Unlike the world of rare book collectors, map collecting remains a fairly accessible hobby but one wrought with its own pitfalls. Like the world of stamp collecting, many of the world’s most valuable maps contain errors (e.g. there is a small mania for maps depicting California as an island). Unfortunately, maps are also relatively portable relative to books – tales of map theft from libraries and other owners are far from unknown. The world of map collectors is slowly aging and Jennings points out that the group may cease to exist if younger people do not take up the cause.

Lest one think this book is only concerned with the past, rest assured that there is a lively discussion of geo-caching and the National Geographic map challenge for school children. I had heard of geo-caching before but had never looked into it. Imagine a treasure hunt that is solely focused on the hunt – the only prize is the glory and recognition one wins from other geo-cache hunters. In my view, geo-caching is a rare case of technology actually encouraging people to explore the outdoors while encouraging them to build problem solving skills at the same time.

As fantasy fiction fans know, maps can play a vital role in fiction. Jennings discusses at some length how maps have been an indispensable component in fantasy ever since JRR Tolkien penned “The Hobbit” and “The Lord of the Rings.” For those familiar with the opening sequence of HBO’s Game of Thrones series, they will appreciate that maps are essential in helping the reader to understanding and visualizing the fictional worlds that authors create. I have no doubt that academics and critics have explored the role of maps in fiction at length but this was the first time I came across a compelling explanation:

If nothing else, talking to mappers of imaginary worlds has taught me that there’s a greater pleasure in maps than mere way-finding… If you never open a map until you’re lost, you’re missing out on all the fun. As Robert Harbison once wrote, “Nothing seems crasser to a lover of maps than being interested in them only when you travel, like saving poetry for bus rides.”

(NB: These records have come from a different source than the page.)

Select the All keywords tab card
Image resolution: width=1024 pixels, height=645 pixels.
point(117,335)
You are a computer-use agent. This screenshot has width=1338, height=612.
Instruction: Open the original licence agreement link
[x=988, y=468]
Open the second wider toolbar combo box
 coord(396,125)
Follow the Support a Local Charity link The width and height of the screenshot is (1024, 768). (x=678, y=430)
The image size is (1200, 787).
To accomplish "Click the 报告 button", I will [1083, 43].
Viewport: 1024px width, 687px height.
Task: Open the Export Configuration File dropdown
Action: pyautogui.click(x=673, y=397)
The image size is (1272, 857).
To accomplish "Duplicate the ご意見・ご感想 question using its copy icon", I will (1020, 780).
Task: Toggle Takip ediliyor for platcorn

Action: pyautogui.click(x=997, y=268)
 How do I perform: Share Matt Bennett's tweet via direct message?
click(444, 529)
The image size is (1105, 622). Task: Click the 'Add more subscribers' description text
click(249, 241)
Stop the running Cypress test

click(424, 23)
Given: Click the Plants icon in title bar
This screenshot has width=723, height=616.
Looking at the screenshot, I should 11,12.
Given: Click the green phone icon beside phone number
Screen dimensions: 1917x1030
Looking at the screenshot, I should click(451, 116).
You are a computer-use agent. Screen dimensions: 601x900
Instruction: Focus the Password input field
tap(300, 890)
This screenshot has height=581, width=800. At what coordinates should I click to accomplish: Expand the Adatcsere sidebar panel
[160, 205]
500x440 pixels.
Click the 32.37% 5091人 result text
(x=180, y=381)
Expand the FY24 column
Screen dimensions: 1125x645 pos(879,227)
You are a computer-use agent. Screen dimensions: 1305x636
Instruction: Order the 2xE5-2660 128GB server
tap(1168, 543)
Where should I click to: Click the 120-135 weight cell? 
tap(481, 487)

Whether you are interested in the history of maps, the state of geographical knowledge, map technology or the world of map enthusiasts, “Maphead” is an enjoyable read. The book also makes me wonder what is being lost with the increasing adoption of GPS and computer enabled way-finding. Is this like the slow transition from manuscript books to printing – a change that ended up putting low cost books in many hands and encouraging the sharing of knowledge? Or does the decline of geographical knowledge suggest we are losing ready access to a kind of literacy that helps us imagine and understand our world? The question remains open but I don’t think I’ll ever look at maps quite the same way again.